Stored records

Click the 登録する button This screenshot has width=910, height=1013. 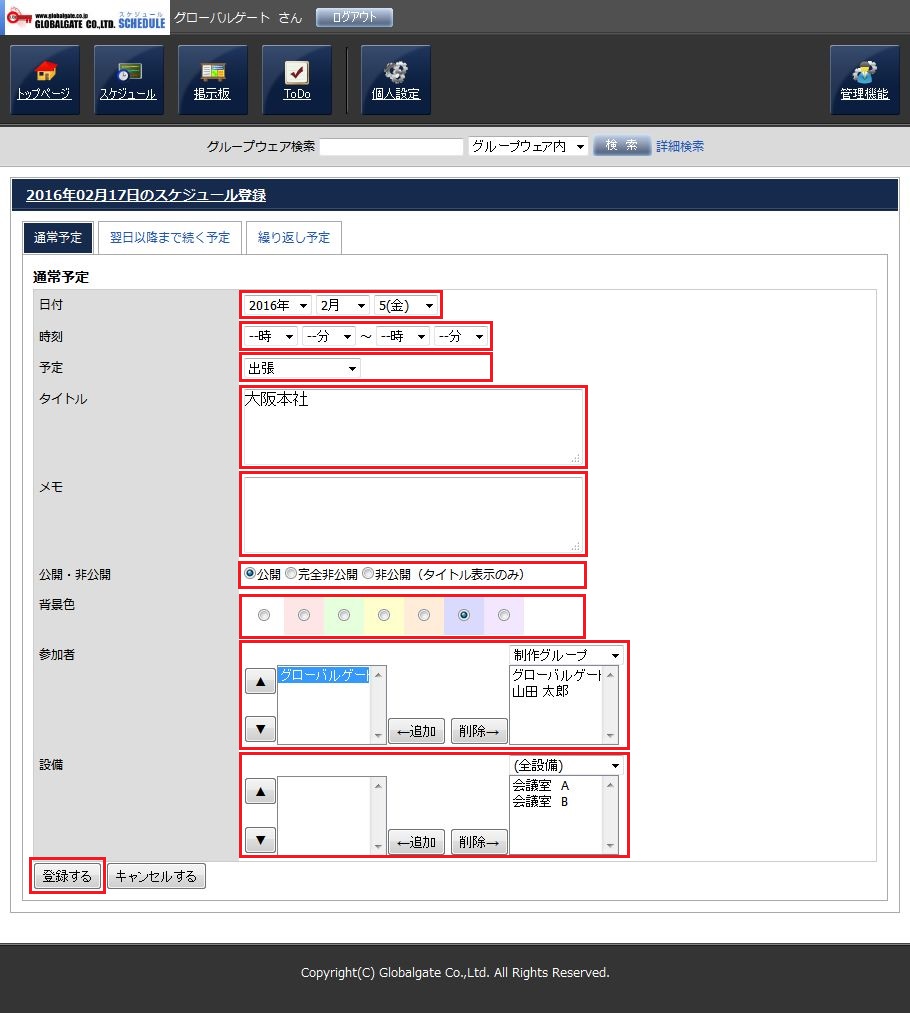[x=67, y=876]
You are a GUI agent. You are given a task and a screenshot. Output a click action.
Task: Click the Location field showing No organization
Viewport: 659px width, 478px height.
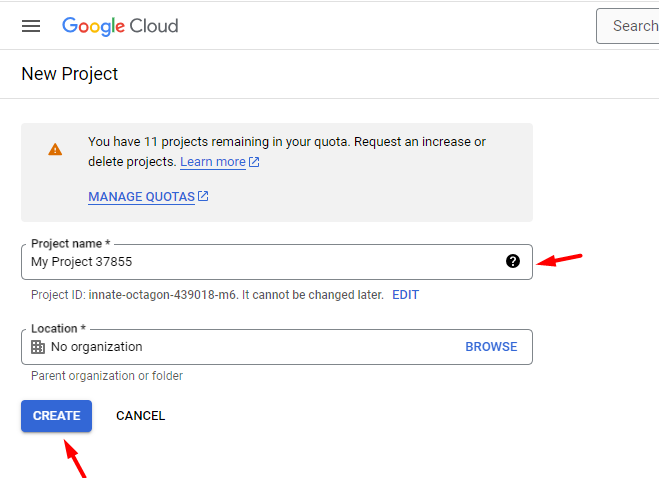tap(277, 347)
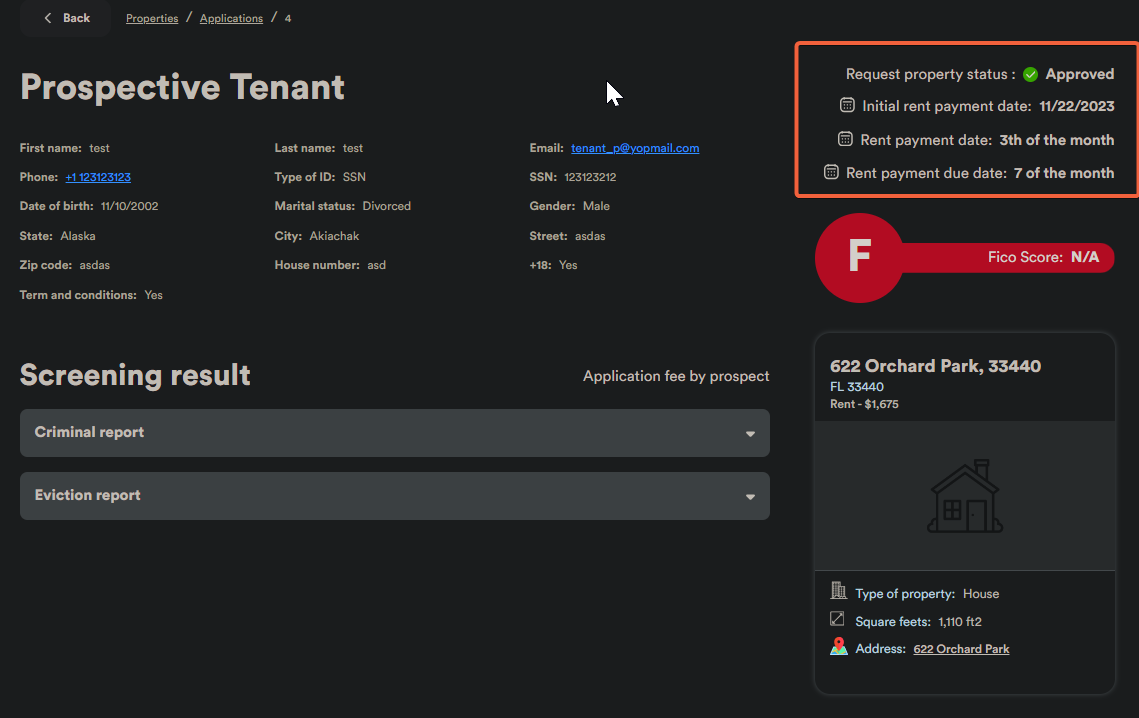Click the resize icon next to Square feets

[x=838, y=620]
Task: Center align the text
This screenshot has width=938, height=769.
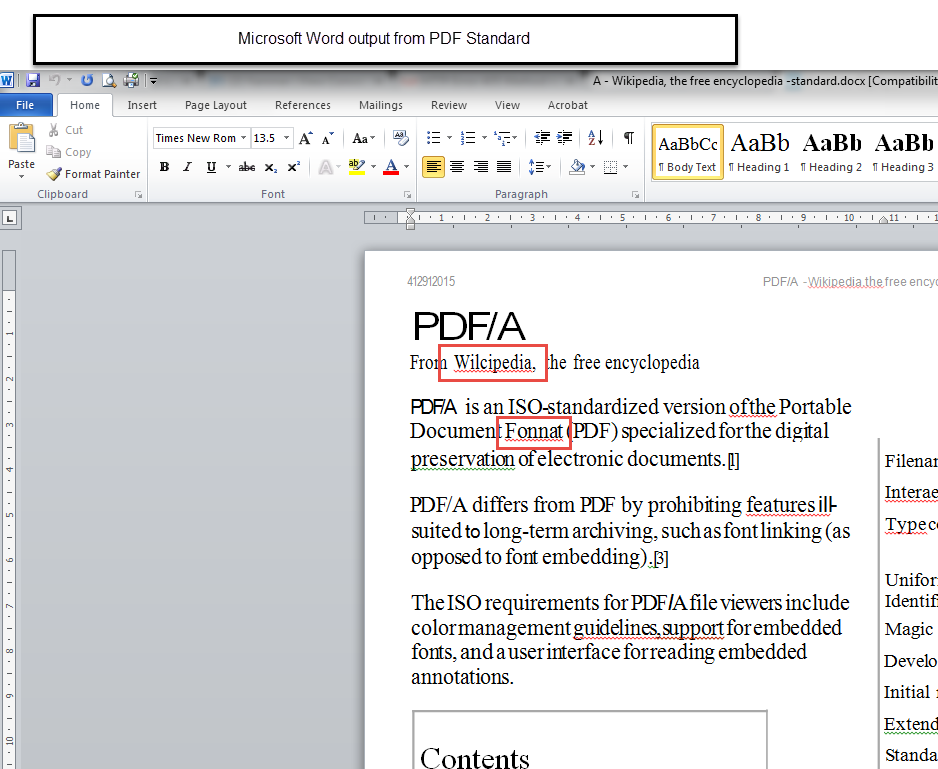Action: point(457,167)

What is expected: Your answer must be the lines from the one containing "You are a GUI" through the last line of the records, both included, written out exactly and without pictures.

Answer to this task:
You are a GUI agent. You are given a task and a screenshot. Output a click action.
Task: Click the Location field showing No organization
Viewport: 659px width, 478px height.
tap(277, 347)
Click the resize icon next to Square feets

[x=838, y=620]
Task: Center align the text
This screenshot has width=938, height=769.
Action: point(457,167)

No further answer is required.